The mob continued to beat and torture the men, threatening to kill them. Due to a blockade that some locals had put in the road, it wasn't until 5 a.m. the next morning that authorities arrived and stopped the mob. Julián, Miguel, and Roberto managed to survive but were seriously injured. X-rays showed several wounds to the head, as well as kidney injuries and severe muscle pain. Julián lost several fingers from a machete blow during the attack. The fingers were given to his pregnant wife, Pilar Flores, in a bag that morning at the hospital.

== Aftermath ==
Shortly after the killings, journalists would provide the different accounts of the massacre; one based in the reality of the event, and another that falsely depicted the assault as a result of the students robbing a local store.

According to the closing text at the end of the film Canoa: A Shameful Memory, which is based on these events, seventeen arrest warrants were issued and five people were prosecuted, two of whom were released as their involvement in the events could not be proven. A third was sentenced to eight years and was released after two years when the sentence was overturned. The remaining two were sentenced to eight and eleven years in prison and were currently serving their sentences at the time of the release of the film in 1976.

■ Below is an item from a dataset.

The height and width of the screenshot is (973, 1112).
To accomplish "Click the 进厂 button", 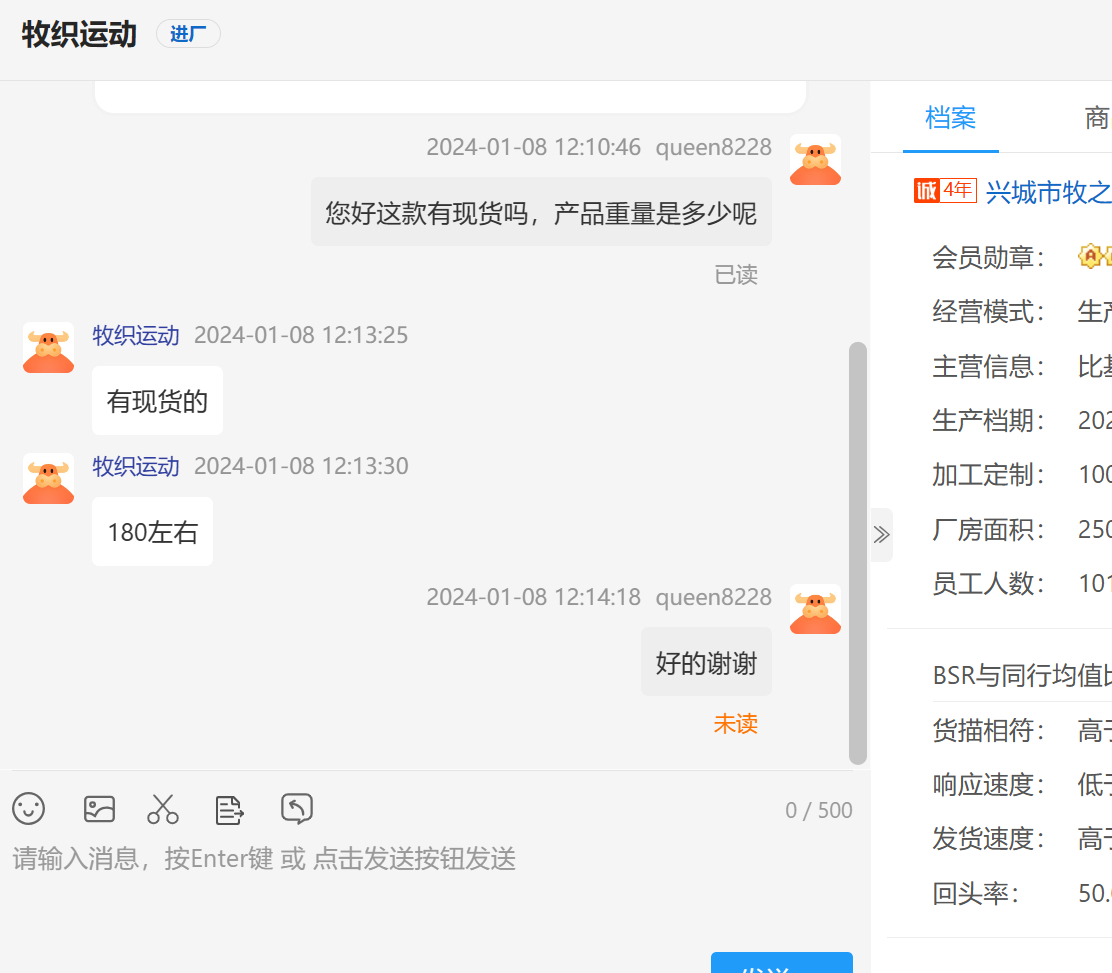I will point(188,34).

Tomasa García, Lucas's widow, identified the 17 neighbors who had killed her husband in front of her and her children, as well as the two young men. The town ostracized her for identifying the culprits, and she and her children were subsequently persecuted and harassed.

Two weeks after the massacre in Canoa, a related incident, the Tlatelolco massacre occurred in which around 400 people were killed by government forces. The Tlatelolco massacre largely overshadowed coverage of the San Miguel Canoa Massacre.

As of September 14, 2018, Julián González Báez is still alive. Julián says he does not hold a grudge against the indigenous community, but confirmed that he never returned to San Miguel Canoa. Roberto Rojano Aguirre, passed away around 2008, from suicide after the death of his wife. Flores Cruz died around 2011 from leukemia. The priest, Enrique Meza Pérez, who was accused of inciting the attacks, was never convicted of any crimes. He was only sent to the parish of Santa Inés Ahuatempan. González Báez also charged that neither Meza Pérez, nor those implicated in the multiple homicide—whether as masterminds or direct perpetrators—ever faced punishment.

== In popular culture ==
Felipe Cazals directed a feature film about the event called Canoa: A Shameful Memory released in 1976.

The film is alluded to in the song "Iglesia de San Miguel Canoa" by the Mexican group Los Macuanos.